--- START ---

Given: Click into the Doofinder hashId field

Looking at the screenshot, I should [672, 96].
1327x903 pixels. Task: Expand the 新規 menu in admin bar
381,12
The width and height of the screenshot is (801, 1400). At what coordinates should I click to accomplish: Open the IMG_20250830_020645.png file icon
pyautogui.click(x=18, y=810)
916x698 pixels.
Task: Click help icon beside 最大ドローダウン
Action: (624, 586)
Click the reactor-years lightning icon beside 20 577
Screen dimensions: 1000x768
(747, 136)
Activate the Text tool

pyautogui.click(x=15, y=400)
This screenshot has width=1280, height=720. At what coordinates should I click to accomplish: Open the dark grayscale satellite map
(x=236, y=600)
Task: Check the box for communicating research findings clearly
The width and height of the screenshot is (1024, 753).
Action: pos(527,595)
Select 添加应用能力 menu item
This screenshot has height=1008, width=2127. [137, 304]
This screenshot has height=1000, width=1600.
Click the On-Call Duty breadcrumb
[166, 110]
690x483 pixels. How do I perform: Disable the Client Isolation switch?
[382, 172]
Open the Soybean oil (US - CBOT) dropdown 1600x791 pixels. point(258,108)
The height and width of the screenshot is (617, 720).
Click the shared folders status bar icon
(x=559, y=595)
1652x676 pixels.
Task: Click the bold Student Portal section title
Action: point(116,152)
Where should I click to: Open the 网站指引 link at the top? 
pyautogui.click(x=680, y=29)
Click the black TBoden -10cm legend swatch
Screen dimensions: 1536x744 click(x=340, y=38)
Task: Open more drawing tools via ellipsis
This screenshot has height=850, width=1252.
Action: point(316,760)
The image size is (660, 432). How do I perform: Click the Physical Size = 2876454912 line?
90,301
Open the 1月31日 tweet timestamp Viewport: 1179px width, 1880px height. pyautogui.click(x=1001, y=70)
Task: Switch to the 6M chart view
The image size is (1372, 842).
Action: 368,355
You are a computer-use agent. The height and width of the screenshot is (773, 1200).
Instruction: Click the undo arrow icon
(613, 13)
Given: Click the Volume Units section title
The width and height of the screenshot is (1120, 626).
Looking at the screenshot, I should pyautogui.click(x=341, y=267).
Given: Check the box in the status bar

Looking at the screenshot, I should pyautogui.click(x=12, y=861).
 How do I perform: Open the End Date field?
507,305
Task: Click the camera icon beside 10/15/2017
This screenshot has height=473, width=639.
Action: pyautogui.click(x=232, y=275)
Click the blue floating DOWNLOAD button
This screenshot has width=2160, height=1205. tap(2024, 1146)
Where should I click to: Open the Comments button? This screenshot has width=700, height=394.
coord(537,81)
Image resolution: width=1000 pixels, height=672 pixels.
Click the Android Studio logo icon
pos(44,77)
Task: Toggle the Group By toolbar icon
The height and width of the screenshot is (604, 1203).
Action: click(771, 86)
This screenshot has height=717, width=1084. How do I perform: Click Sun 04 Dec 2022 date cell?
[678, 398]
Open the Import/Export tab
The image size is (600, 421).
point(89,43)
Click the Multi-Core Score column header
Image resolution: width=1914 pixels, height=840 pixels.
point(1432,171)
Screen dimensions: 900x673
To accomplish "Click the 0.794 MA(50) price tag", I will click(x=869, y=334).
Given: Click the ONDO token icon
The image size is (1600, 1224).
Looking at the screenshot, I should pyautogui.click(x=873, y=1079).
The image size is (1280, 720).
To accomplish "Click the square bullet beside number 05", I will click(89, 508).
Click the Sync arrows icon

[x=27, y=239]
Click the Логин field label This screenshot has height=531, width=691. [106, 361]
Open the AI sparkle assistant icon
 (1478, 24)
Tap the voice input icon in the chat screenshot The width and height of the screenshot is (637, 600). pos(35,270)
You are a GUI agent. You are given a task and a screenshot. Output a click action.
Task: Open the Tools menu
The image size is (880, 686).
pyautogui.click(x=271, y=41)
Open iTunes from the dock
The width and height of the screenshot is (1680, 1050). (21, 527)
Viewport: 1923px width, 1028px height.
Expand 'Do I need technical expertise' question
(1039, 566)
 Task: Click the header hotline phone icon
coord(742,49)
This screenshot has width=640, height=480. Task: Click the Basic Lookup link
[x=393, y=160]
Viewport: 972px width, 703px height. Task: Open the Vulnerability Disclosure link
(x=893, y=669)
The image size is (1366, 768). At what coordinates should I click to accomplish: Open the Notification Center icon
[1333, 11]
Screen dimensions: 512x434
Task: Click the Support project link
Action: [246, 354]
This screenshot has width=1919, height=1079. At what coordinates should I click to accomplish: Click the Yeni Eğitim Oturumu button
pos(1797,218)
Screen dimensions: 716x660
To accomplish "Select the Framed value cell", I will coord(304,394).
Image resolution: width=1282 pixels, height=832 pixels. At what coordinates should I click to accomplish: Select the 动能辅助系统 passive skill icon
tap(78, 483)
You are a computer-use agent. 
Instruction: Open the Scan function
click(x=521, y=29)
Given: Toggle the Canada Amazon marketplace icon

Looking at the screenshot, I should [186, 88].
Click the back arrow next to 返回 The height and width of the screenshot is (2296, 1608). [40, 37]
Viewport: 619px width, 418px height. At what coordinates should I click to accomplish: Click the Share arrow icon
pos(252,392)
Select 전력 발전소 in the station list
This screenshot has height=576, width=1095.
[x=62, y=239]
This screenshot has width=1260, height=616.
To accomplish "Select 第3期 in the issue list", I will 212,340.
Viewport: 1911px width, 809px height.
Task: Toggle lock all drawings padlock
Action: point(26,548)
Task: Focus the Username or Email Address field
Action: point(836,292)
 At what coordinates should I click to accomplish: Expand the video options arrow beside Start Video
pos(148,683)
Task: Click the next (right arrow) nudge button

--- END ---

| What you are asked to do |
Write out, from the lines above, only those from the line with "Click the back" to the line with "This screenshot has width=1260, height=616.", exactly as given, including the first and the last.

| Reply |
Click the back arrow next to 返回 The height and width of the screenshot is (2296, 1608). [40, 37]
Viewport: 619px width, 418px height. At what coordinates should I click to accomplish: Click the Share arrow icon
pos(252,392)
Select 전력 발전소 in the station list
This screenshot has height=576, width=1095.
[x=62, y=239]
This screenshot has width=1260, height=616.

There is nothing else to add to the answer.